I posed these questions to Brian Galliford of SB Nation's Buffalo Rumblings, our outstanding sister blog focusing on Miami's AFC East division rival.
"Everyone's definition of 'the real thing' is slightly different," Galliford stated. "Fitzpatrick gives the Bills some stability at quarterback until they can determine their long-term direction at the position. He's played really well at times. Combine those two factors, and yes, he absolutely deserved a contract extension. He works well with Chan Gailey, and he gives the Bills a chance to win football games."
Stability at the quarterback position can never be over-valued, as we all know watching the Dolphins' rotating door behind center since Dan Marino retired. And, Fitzpatrick really has played well for the majority of this year. He currently has a 65.3% completion rate (190-for-291), having thrown for 2,076 yards, 16 touchdowns, and 12 interceptions, given him a passer rating of 87.4.
Fitzpatrick's worst two games of the season have come over the last two weeks. In week 9, the Bills hosted the Jets, who held the Buffalo QB to 15-for-31 passing (48.4% completions), just 191 yards and 1 touchdown; they intercepted Fitzpatrick twice. Looking to rebound from that performance, the Bills, and Fitzpatrick, looked even worse the next week, hosting the Dallas Cowboys. Fitzpatrick went 20-for-30, bringing his completion percentage up to 64.5% from the previous effort, but he only added one touchdown, compared to three interceptions.
So, what led to the success the Jets and Cowboys had against the Harvard alumnus, and, how can the Dolphins attack him?
"In terms of attacking him," Galliford explained, "it's not difficult: disguise your blitzes as best as you can, get pressure, and bump his receivers to disrupt the timing of the Bills' rhythm passing game. That's what the Ryan brothers have effectively done over the last two weeks, and Buffalo hasn't been able to deal with it."
The Dolphins could find success along those lines, if the pass rush gets itself established early. With a passing game focused on getting into a rhythm, the Dolphins will have to use Vonate Davis, and especially the giant cornerback Sean Smith, to press the wide outs at the line of scrimmage and keep Fitzpatrick from being able to time his passes effectively.

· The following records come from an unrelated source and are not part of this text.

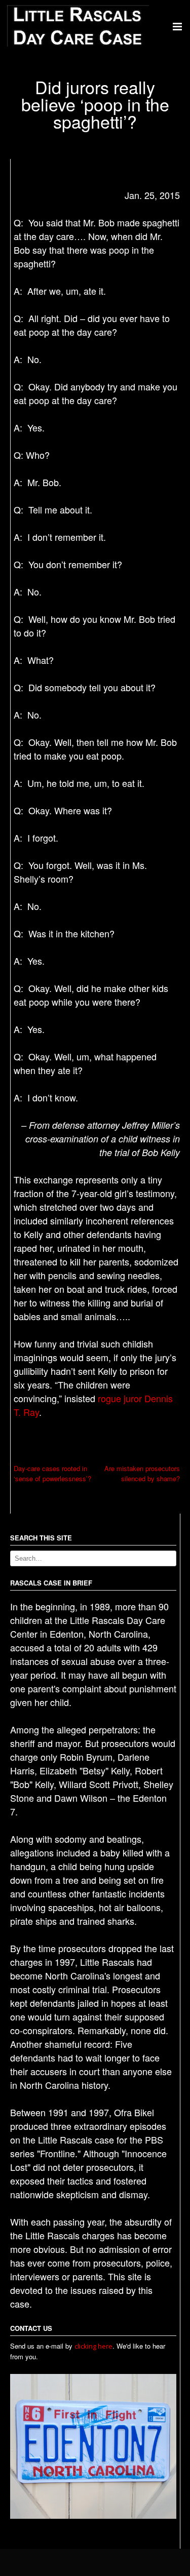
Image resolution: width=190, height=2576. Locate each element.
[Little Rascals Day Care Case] (78, 44)
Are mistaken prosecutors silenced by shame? (142, 1473)
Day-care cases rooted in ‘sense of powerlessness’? (52, 1473)
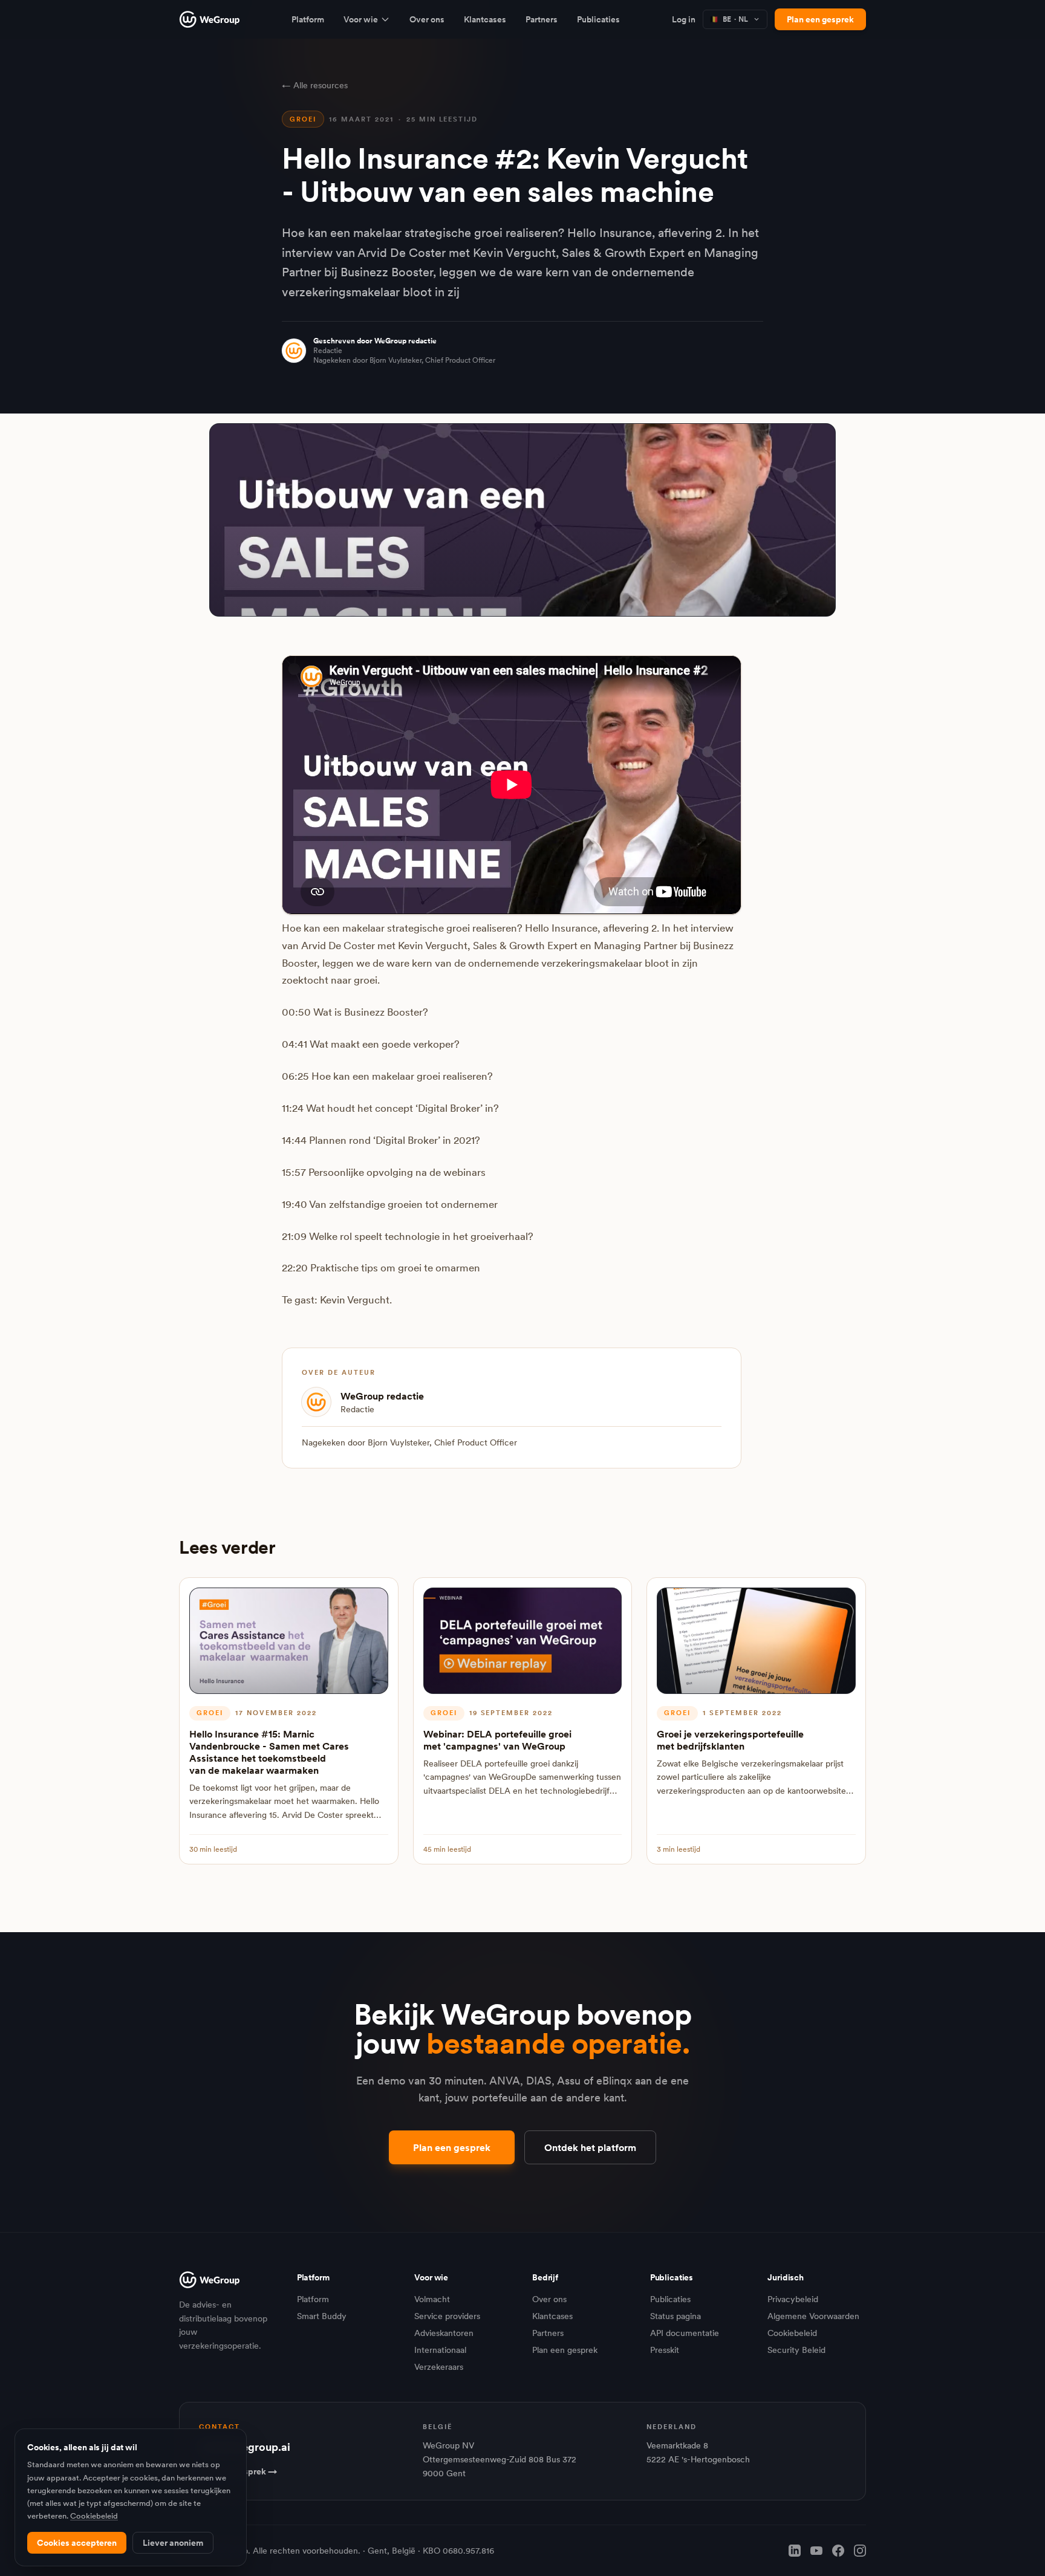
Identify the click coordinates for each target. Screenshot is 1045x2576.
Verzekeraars (438, 2366)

If Miami is able to effectively disrupt Fitzpatrick, they could be looking at a three-game win streak, and their second home victory of the season. If they don't jam the receivers, and can't get to Fitzpatrick with the pass rush, the Bills quarterback will be able to pick apart a shaky, at best, Dolphins' secondary.
At least we all know, this week has a lot riding on what should be a very entertaining game.